[Stored items]
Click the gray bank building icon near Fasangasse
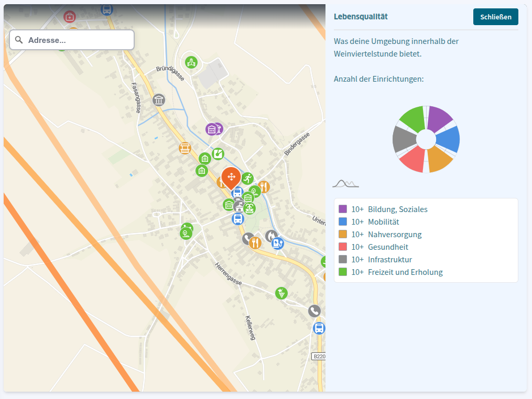532x399 pixels. pos(159,100)
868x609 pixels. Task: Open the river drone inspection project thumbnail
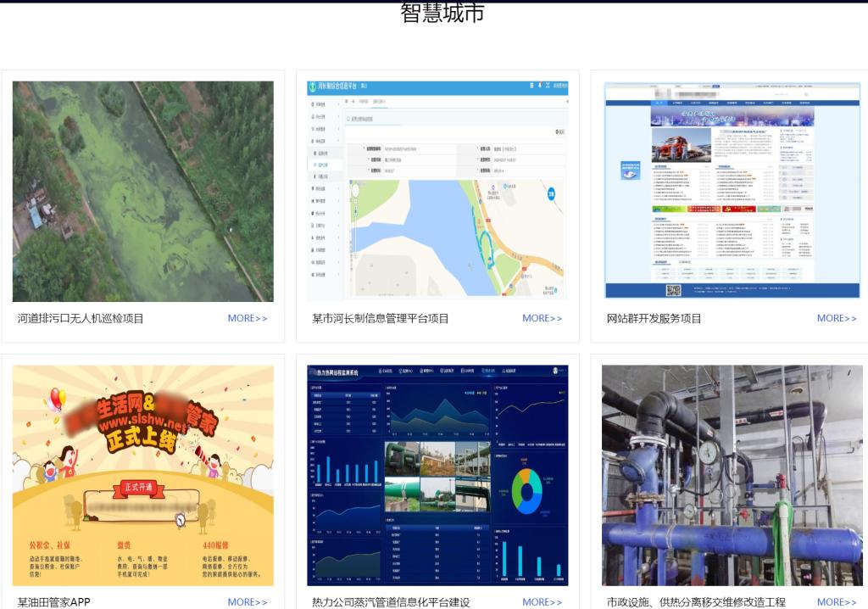(x=142, y=191)

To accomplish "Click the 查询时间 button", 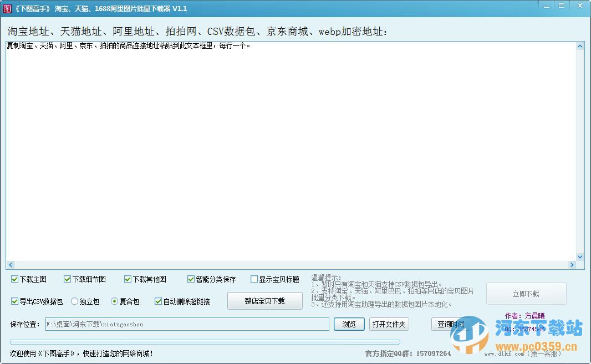I will click(x=450, y=324).
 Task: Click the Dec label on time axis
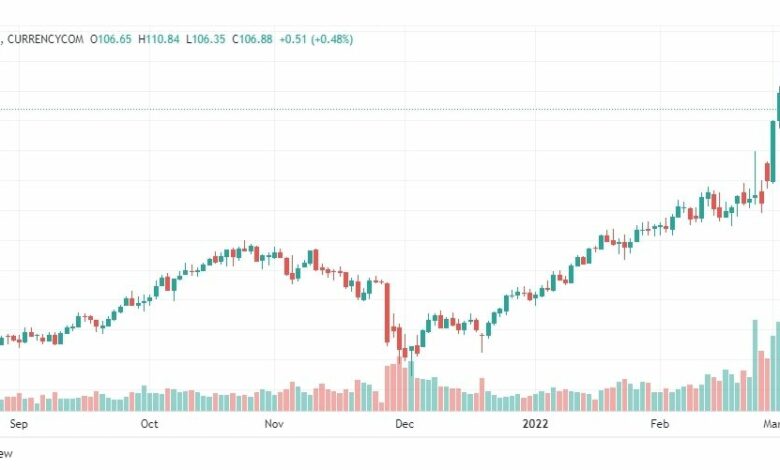coord(404,424)
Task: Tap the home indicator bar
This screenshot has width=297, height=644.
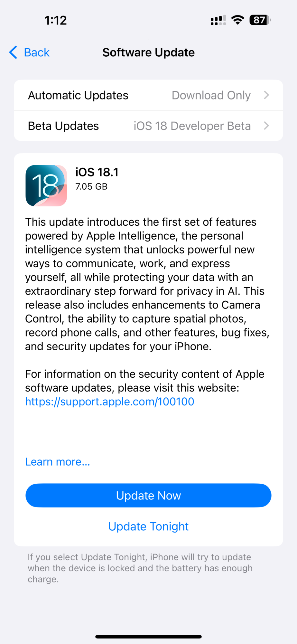Action: click(x=148, y=637)
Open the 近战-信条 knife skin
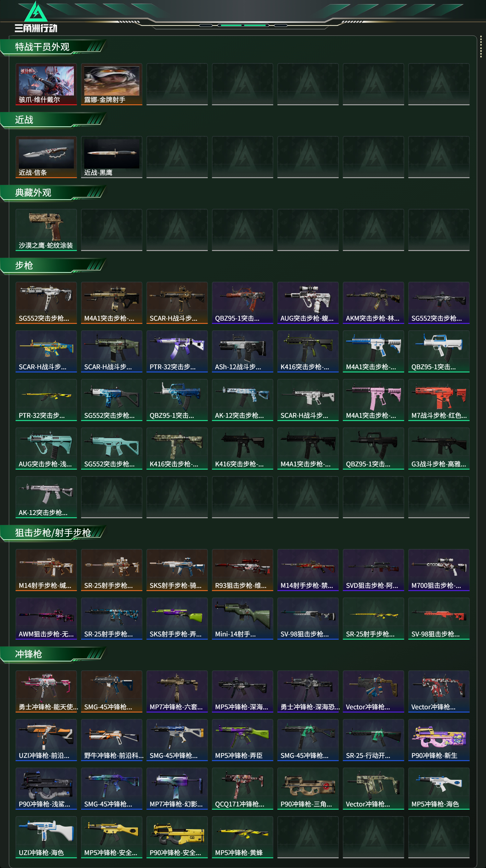486x868 pixels. (46, 157)
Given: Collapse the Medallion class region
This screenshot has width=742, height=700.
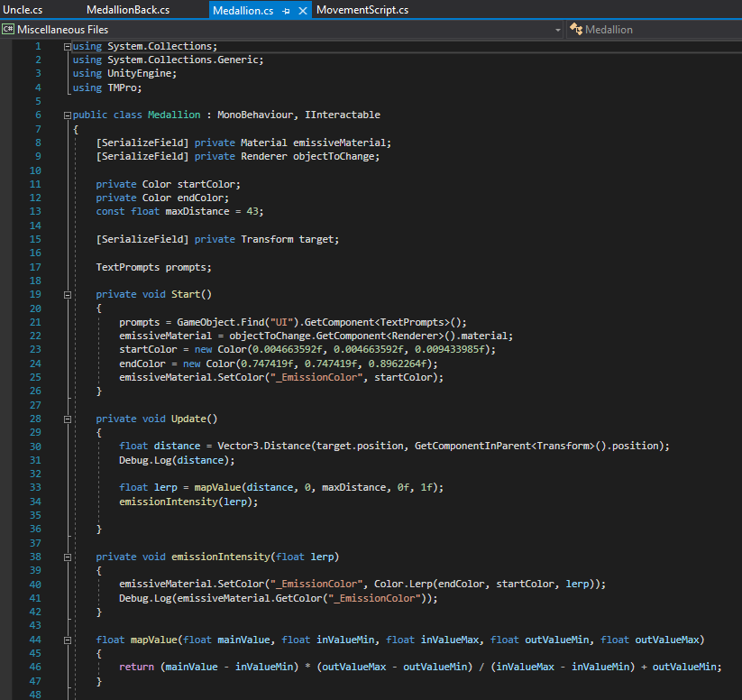Looking at the screenshot, I should pyautogui.click(x=67, y=115).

• About this task
What is needed here is an exact copy of the lines from the line containing "Given: Collapse the Medallion class region" through the end of the records, with every picture left out.

• Solution
Given: Collapse the Medallion class region
This screenshot has width=742, height=700.
Looking at the screenshot, I should pyautogui.click(x=67, y=115).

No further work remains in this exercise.